Carl Henrik Clemmensen | |
Birth Date: | 28 March 1901[1] [2] |
Birth Place: | Copenhagen, Denmark |
Death Date: | 30[3] or |
Death Place: | Lundtofte, Denmark |
Death Cause: | Murder |
Resting Place: | Ordrup Cemetery next to his brother Niels Clemmensen |
Nationality: | Danish |
Education: | Cand. Phil. |
Occupation: | Journalist and editor |
Known For: | Murdered for anti-Nazi sentiment |
Spouse: |
|
Parents: | Christian Albert Clemmensen and Fanny née Greibe[4] |
Carl Henrik Clemmensen (28 March 1901 – 30[3] or 31 August 1943[2]) was a Danish newspaper editor who was killed by three men of the Schalburg Corps, including Flemming Helweg-Larsen and Søren Kam.

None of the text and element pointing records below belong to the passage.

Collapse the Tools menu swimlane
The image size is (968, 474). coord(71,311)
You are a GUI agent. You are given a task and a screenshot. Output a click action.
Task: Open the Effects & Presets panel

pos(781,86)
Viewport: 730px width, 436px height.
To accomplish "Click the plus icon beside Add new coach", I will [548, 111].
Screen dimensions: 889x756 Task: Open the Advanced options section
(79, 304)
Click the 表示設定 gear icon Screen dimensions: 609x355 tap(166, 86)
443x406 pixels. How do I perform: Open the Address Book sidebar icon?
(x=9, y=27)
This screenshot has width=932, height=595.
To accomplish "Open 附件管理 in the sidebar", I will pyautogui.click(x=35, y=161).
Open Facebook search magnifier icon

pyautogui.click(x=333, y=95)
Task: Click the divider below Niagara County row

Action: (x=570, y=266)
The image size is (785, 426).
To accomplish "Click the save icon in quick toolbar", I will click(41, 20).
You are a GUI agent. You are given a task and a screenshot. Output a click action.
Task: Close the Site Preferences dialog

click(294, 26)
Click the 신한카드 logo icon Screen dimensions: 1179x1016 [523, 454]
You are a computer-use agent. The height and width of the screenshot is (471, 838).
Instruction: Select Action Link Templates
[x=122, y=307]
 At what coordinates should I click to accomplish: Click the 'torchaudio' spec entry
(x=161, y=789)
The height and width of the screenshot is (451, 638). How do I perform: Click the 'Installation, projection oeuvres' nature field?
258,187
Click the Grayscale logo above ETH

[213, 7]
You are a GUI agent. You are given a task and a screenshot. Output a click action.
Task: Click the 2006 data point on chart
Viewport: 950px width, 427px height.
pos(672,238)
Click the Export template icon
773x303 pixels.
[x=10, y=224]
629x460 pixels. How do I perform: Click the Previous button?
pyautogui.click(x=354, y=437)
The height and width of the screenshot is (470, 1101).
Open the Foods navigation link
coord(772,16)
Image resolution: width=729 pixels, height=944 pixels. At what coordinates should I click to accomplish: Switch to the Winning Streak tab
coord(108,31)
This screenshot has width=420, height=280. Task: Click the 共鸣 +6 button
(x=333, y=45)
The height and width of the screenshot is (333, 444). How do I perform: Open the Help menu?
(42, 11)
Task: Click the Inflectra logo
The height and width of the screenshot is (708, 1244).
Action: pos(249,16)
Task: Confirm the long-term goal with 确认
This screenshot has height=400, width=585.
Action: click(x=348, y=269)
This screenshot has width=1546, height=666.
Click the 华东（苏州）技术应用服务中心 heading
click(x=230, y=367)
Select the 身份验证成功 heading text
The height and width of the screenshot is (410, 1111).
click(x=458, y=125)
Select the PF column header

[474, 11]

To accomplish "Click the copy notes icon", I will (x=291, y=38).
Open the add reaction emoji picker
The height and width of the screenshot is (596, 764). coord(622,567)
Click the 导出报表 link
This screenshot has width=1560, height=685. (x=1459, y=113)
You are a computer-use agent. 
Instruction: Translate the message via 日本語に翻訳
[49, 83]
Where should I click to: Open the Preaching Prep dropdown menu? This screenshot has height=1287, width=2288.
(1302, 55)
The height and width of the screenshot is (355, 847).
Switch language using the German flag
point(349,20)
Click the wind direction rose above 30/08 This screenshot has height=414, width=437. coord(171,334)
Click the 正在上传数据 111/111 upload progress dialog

Clemmensen was born in Copenhagen as the younger brother of Niels Clemmensen and as son of journalist Cand. Phil. Christian Albert Clemmensen and wife Fanny née Greibe.[4]
In addition to being a newspaper editor he wrote part of the manuscript for the 1944 comedy De tre skolekammerater.
On 30 August 1943 Clemmensen insulted chief editor of the pro-Nazi publication the Fatherland (Danish: Fædrelandet) Poul Nordahl-Petersen. On the same evening[3] or after midnight Clemmensen was gunned down in Lundtofte, next to Lundtofte Airfield[2] by three different pistols firing eight bullets all impacting his head and upper body while he was standing.[3] His body was found the next morning and quickly identified.[3]
Clemmensen was survived by two children, his 13-year-old daughter Mona and his newborn son Peter Winston Clemmensen.[3]
On 4 September 1943 Clemmensen was buried at Ordrup cemetery.[2]
The September 1943 issue of De frie Danske proclaimed Flemming Helweg-Larsen and Søren Kam as Schalburg-bandits and his murderers.[5]
After the liberation a police investigation pointed to Flemming Helweg-Larsen and Søren Kam as well as a third SS-man Jørgen Valdemar Bitsch as the murderers. Flemming Helweg-Larsen was put on trial and executed, while Jørgen Valdemar Bitsch disappeared and Søren Kam died in 2015 without ever having stood trial for the murder.[3] [6]
In 2004 a grandson of Clemmensen Søren Fauli produced the documentary Min morfars morder (My grandfather's murderer) in which the daughter Mona appears and in which Søren Kam is interviewed by Fauli.